Infatti compare anche in un monitor subito, all’inizio, tra abiti e oggetti di Carnaby Street, Twiggy e Rita Tushingham, Mary Quant e gli stivaletti, Beatles e Rolling Stones e il Free Cinema. Un po’ alla volta si srotola tutto Blow Up e Sgt. Pepper, il maggio parigino e il Vietnam, la psichedelia e i Black Panther, l’ecologia e l’informatica, Martin Luther King e Che Guevara, la pop art e l’Lsd. Sembra impossibile che in un fazzoletto di mesi sia successo tutto quel che è successo cambiando la lettura del mondo, il costume e le vite di milioni di giovani.

E giustamente tutto si chiude su Woodstock con tanto di film da vedere sdraiati su sacchi imbottiti mentre Jimi Hendrix distorce magnificamente l’inno statunitense che per lungo tempo non potrà più essere lo stesso. Una rivoluzione?
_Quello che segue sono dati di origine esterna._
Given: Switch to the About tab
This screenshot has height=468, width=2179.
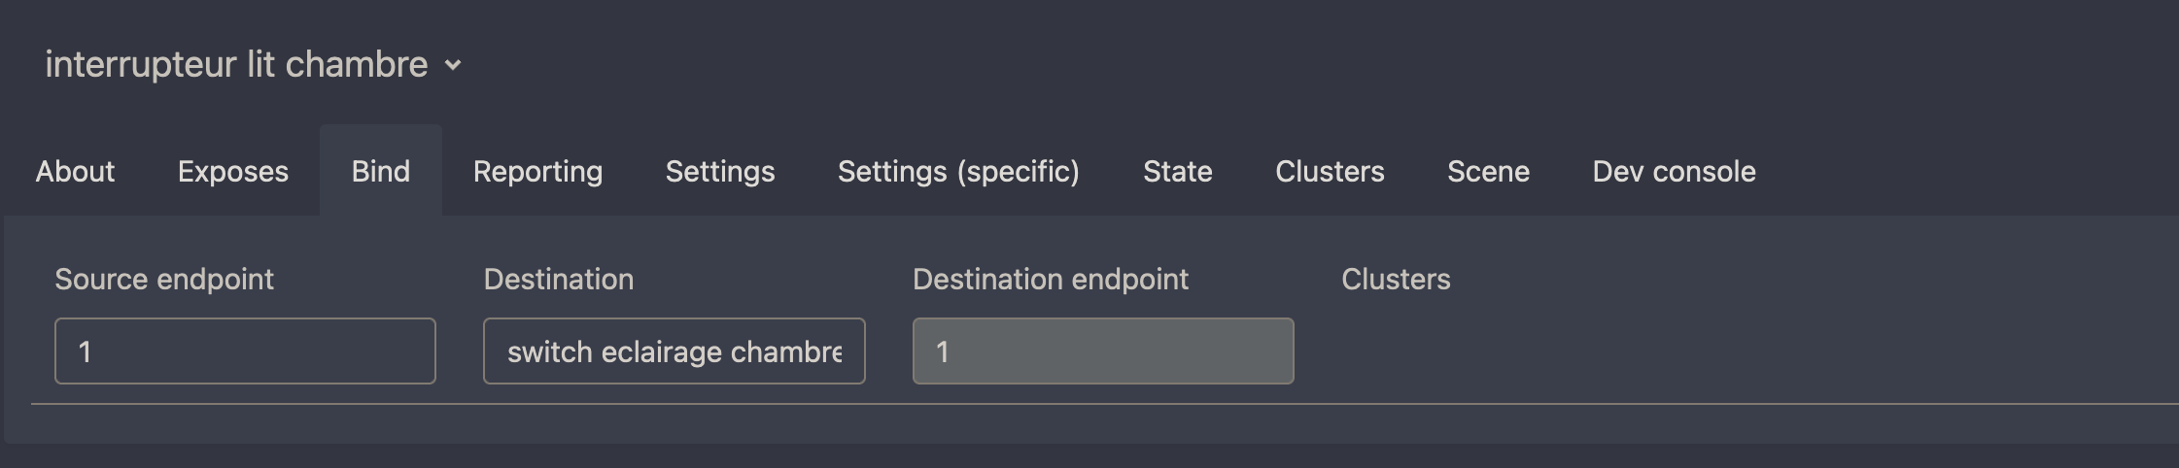Looking at the screenshot, I should [75, 171].
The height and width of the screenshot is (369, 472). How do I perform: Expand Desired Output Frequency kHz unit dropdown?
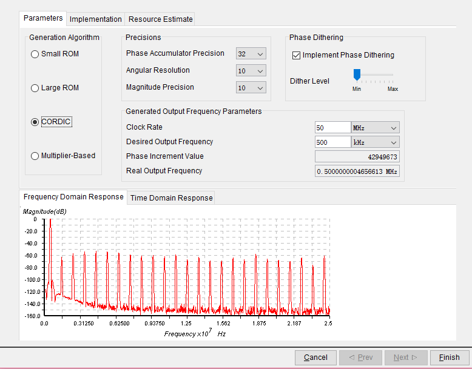[x=375, y=142]
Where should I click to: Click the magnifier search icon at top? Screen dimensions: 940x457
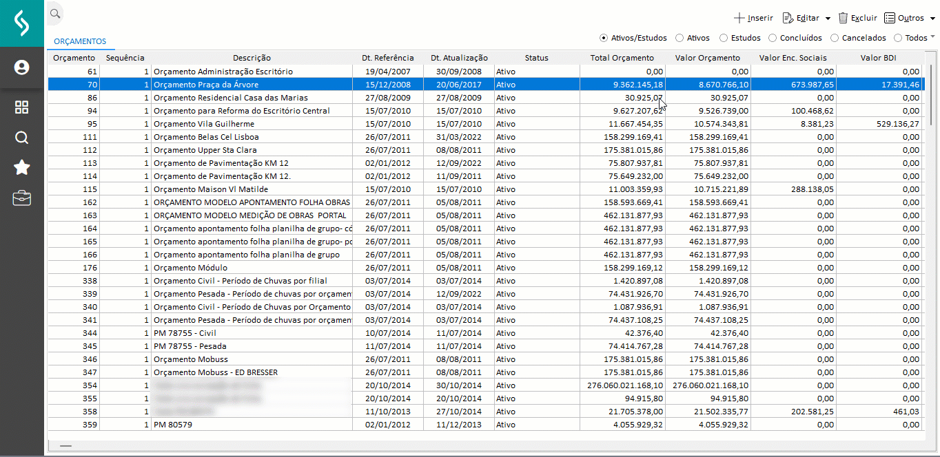[x=55, y=13]
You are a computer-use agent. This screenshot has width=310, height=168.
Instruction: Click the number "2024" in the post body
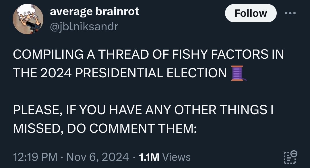click(55, 74)
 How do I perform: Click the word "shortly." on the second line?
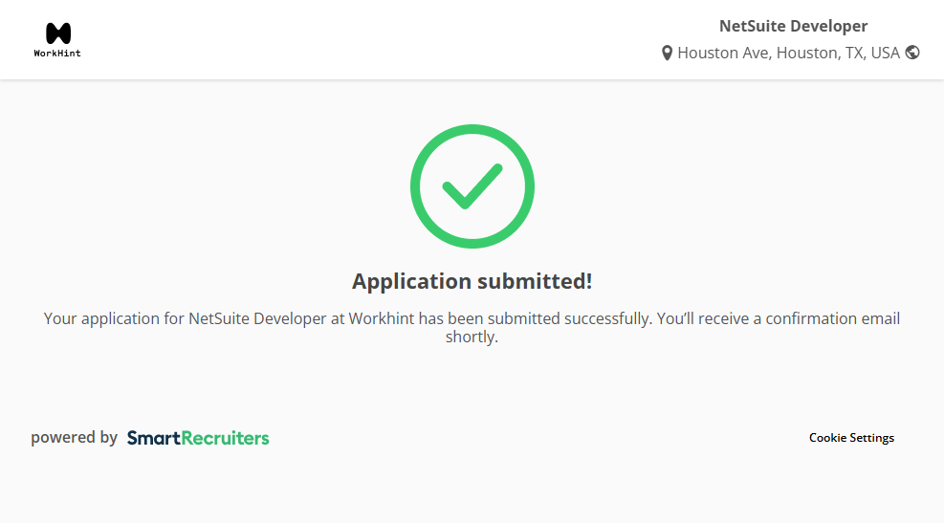pos(472,338)
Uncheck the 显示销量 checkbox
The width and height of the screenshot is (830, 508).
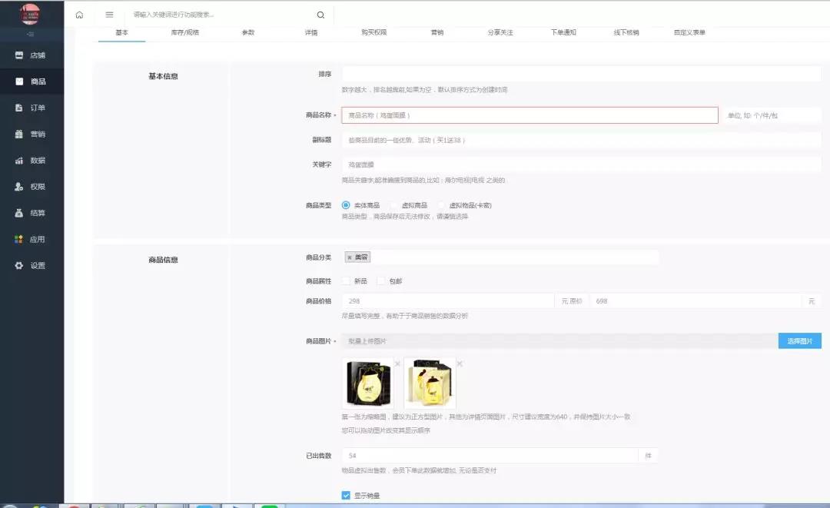coord(346,496)
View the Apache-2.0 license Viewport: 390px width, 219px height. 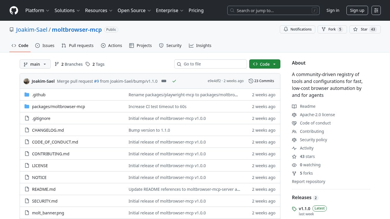point(317,114)
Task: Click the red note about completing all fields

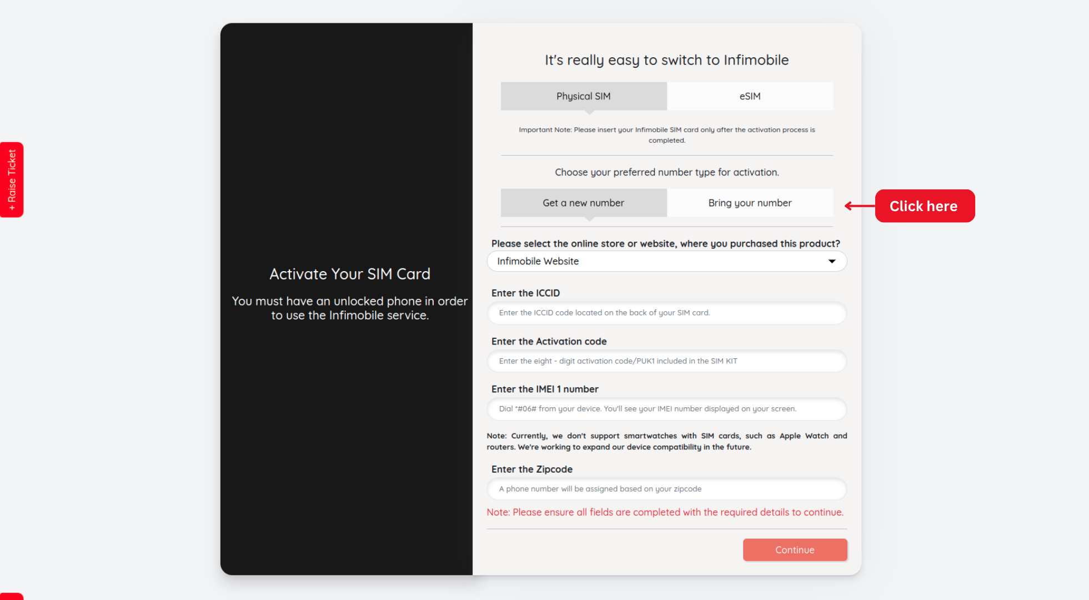Action: [665, 512]
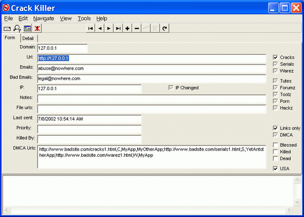Open the Navigate menu
The width and height of the screenshot is (304, 217).
(44, 18)
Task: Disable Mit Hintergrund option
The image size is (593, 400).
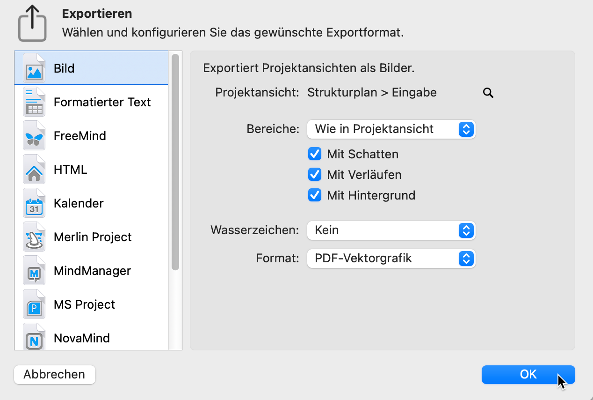Action: pyautogui.click(x=314, y=195)

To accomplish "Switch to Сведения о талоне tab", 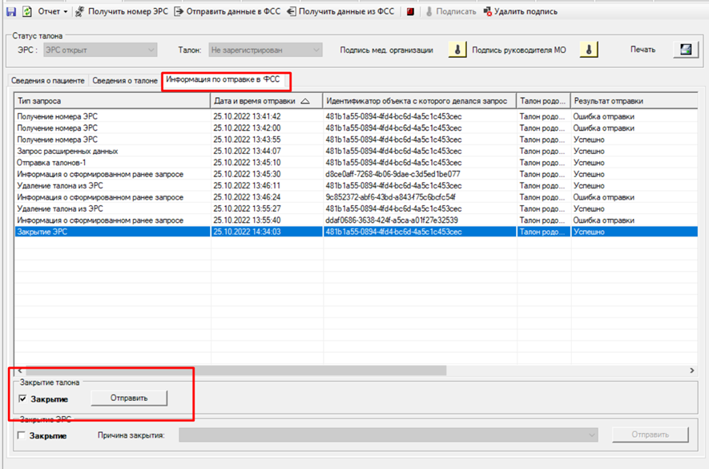I will [x=125, y=81].
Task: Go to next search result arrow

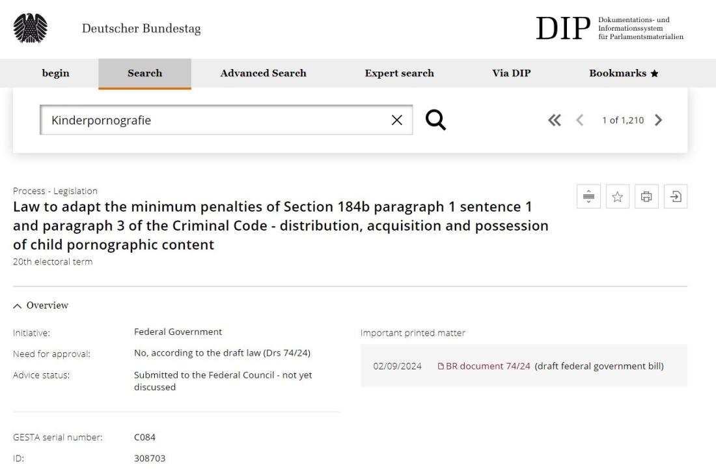Action: click(658, 120)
In un certo senso sì perché i cambiamenti sono stati radicali e profondi. E in un certo senso no perché già dal ’75 arriva la lady di ferro Margaret Thatcher e 5 anni dopo Ronald Reagan la prende a braccetto e con i loro complici all’insegna del liberismo devastano l’intero pianeta sia da un punto di vista sociale che politico.

E secondo il folletto Oreste Del Buono quel mezzo milione di giovani festanti a Woodstock sono stati il trionfo e il funerale perché da lì partì la devastazione di un’intera generazione grazie alla maliziosa diffusione dell’eroina che sconfisse la vitalità. Allora però quei segnali erano visti solo come repressione o se li si coglieva era per denunciare di essere all’Eve of Distruction con Barry McGuire mentre Bob Dylan dopo aver cantato The Times They are a Changin’sfilava i suoi cartelli testo davanti alla macchina da presa di Pennebaker che realizzava Don’t Look Back, offrendo un videoclip antelitteram di Subterranean Homesick Blues. Il bombardamento di suoni e immagini è ipnotico e affascinante, dalla prima Giornata della terra del 1970 al primo mouse, già, anche il computer portatile, in senso lato ma non troppo, è un figlio dei fiori, dalla seggiola di vimini di Huey Newton, con tanto di lancia e fucile, al corto The Big Shave di Scorsese.

Vale la pena di vedere e lasciarsi scorrere addosso le emozioni di questa mostra, nonostante i suoi 16 euro di caro biglietto (almeno la cuffia per seguire è compresa) e qualche (in)evitabile refuso.